The Last Jedi is about Jax, one of the few surviving Jedi from Order 66. Jax is part of a budding rebellious uprising against the Empire called Whiplash and he’s on a secret mission to move a Whiplash leader to safety. This book felt like one of those dreams that no matter how hard you try to run, you’re just not getting anywhere. I felt that way because the writing was either choppy or tended towards info-dumping which slowed down the pace a lot for the first half of the book. It also took me a while to read, but you know me – I can’t quit a story because the ending might be good. Luckily, about half-way through I was right and the plot starts to pick up and get interesting. I enjoyed the ending that was action-packed and full of tension.

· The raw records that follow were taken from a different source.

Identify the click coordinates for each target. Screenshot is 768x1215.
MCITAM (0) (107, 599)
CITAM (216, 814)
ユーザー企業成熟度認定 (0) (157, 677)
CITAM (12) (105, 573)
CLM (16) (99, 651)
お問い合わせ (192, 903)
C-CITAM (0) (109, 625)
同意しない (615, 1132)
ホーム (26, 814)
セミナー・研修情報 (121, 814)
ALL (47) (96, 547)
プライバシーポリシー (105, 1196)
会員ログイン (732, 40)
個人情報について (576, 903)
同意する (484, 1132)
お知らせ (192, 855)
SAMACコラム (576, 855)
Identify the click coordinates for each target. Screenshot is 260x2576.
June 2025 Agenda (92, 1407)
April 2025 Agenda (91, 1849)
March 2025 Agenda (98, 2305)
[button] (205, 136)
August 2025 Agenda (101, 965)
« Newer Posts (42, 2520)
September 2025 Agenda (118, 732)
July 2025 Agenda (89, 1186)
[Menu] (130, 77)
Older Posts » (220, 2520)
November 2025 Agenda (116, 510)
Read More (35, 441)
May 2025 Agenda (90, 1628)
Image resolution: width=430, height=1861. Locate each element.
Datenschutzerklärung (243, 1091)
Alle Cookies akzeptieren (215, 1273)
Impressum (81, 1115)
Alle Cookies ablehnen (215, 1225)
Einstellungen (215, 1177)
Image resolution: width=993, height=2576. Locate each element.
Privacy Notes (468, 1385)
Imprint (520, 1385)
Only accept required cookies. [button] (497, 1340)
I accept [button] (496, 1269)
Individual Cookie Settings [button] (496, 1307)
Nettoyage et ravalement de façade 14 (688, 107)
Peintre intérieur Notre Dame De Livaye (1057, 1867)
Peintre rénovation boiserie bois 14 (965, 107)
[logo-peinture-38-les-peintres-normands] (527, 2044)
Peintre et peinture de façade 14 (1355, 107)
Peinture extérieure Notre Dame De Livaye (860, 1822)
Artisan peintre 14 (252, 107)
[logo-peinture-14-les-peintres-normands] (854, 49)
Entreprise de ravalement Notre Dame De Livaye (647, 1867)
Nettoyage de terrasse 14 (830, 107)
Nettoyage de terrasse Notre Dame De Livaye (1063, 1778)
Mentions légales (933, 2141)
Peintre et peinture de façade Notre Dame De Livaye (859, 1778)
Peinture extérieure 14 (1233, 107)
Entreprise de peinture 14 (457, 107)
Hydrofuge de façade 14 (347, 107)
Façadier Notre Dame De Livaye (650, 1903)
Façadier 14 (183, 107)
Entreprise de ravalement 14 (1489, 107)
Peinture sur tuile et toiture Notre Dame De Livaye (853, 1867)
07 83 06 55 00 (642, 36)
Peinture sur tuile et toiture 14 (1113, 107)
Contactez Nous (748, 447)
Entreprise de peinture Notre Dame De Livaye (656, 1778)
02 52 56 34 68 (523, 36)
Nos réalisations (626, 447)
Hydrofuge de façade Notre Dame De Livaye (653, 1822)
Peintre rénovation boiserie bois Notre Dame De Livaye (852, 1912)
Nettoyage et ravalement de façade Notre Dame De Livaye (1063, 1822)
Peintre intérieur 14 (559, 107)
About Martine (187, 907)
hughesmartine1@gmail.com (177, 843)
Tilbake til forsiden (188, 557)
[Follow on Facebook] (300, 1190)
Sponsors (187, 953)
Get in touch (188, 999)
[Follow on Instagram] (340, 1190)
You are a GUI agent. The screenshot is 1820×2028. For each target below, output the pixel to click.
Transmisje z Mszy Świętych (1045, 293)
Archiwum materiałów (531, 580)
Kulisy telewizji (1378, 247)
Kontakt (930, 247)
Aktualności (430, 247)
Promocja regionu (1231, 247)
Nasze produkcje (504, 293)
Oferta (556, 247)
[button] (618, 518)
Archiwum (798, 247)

While a lot of the novel felt original, I also saw a lot of tired and over-used story elements from the Star Wars universe. For example, a protocol droid’s head falls off but he won’t stop yapping and oh, look, they are running from Vader’s ship and then they get boarded by him. Although there were some tired plot elements here and there, I really enjoyed learning about the alien race called the Cephalons that could see the future in their own, unique way.
I have a few other small bones to pick. Like a drug that enhances force abilities – really? I don’t buy it. The alien races were hardly described at all. I don’t need a huge description each time someone new enters, but I would like to have a small idea of what they look like.
I know it sounds like I didn’t like this book, but the characters were enjoyable. Geri was an adorable orphan who loves to build droids. And Jax was a very likable main character who grows a lot throughout the story. The humor was very good and even had the classic joke “I have a bad feeling about this.”
Overall, it was an average Star Wars novel that took me a while to get into and felt like it had a lot of recycled story elements. But the ending was a great, action-packed, tension-filled ride that made up for some of it’s faults.
Content Rating: Mild, hardly any language or graphic violence.
I received this book for review from the publisher, Random House, in exchange for an honest review. I was not told what to say, I was not paid to write this review and all the opinions expressed are my own. I read an Advanced Reading Copy for this review.